▶ **Text block**:
==============================

Scrubbing Diesel: Selective Catalytic Reduction Systems and transportation

The future of clean diesel may reside in the industrial cleansing power of SCR


The use of selective catalytic reduction – also known as SCR systems – has been in use for decades to remove nitrogen oxides (NOx) from industrial exhaust. Any of these NOx chemicals released into the atmosphere will combine with other elements as a primary component of smog and acid rain.

The use of SCR systems creates a chemical reaction to industrial exhaust, combining it with ammonia before passing it over a catalyst and heat to form harmless water vapor and nitrogen. This selective catalytic reduction process can destroy up to 99 percent of NOx chemicals in industrial exhaust.

But industrial output is only one of several points of NOx pollution. In fact, the EPA reports in California that personal transportation and shipping lead the emissions factors for NOx in the state. Thankfully, the older science of SCR systems is currently being adapted to account for this pollution source and provide abatement.

The process as adapted to diesel engines is virtually the same as the industrial selective catalytic reduction. But instead of the ammonia stream entering a giant combustion chamber as it would with an exhaust flue – it enters the emission stack or tailpipe. The combined ammonia and exhaust mixture then passes over a catalyst insert in the vein of a catalytic converter, which is already mandatory in many states for highway vehicles. The result, emissions free of NOx and filled with harmless water and nitrogen.

There are already applications of SCR systems in large-scale diesel engines for both rail and commercial ocean-going ships. Both of these transportation networks are among the worst offenders in NOx emissions, so taking selective catalytic reduction out of the fixed-point world of industry and to the road makes a lot of sense.

However, there are some hitches in the technology that are holding SCR systems from becoming more widely used in applications such as diesel trucking. First, the variation of NOx from the stack depending on the amount of horsepower used by the truck means a very sensitive computer monitoring the ammonia concentration in the SCR chamber is required. If the mixture fails to become rich enough, the reaction doesn’t take place and the system is worthless. If it’s too rich, it could mean toxic ammonia exposure.

In short, Selective Catalytic Reduction systems are promising if not ready for primetime players making the move from the staid industrial setting to overcoming one of the largest sources of NOx air pollutants in commercial transportation.

==============================

▶ **Excerpted data**:
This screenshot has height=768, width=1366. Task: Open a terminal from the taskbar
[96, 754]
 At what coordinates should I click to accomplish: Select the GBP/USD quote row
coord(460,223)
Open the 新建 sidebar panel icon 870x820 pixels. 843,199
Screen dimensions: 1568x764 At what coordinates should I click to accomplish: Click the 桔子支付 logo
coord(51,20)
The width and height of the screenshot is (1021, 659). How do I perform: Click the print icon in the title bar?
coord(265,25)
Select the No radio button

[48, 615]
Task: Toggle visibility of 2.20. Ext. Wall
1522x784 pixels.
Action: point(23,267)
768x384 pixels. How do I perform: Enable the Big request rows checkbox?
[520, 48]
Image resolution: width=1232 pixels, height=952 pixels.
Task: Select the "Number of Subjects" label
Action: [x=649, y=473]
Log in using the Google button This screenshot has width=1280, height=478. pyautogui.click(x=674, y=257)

==============================

▶ **Exercise set**:
(1) In the article on selective catalytic reduction, what share of the NOx chemicals in industrial exhaust can the process destroy?
(2) Write out everything from "There are already" down to "toxic ammonia exposure." in the article on selective catalytic reduction, changing "horsepower" to "engine load".

▶ **Answers by task**:
(1) Up to 99 percent.

(2)
There are already applications of SCR systems in large-scale diesel engines for both rail and commercial ocean-going ships. Both of these transportation networks are among the worst offenders in NOx emissions, so taking selective catalytic reduction out of the fixed-point world of industry and to the road makes a lot of sense.

However, there are some hitches in the technology that are holding SCR systems from becoming more widely used in applications such as diesel trucking. First, the variation of NOx from the stack depending on the amount of engine load used by the truck means a very sensitive computer monitoring the ammonia concentration in the SCR chamber is required. If the mixture fails to become rich enough, the reaction doesn’t take place and the system is worthless. If it’s too rich, it could mean toxic ammonia exposure.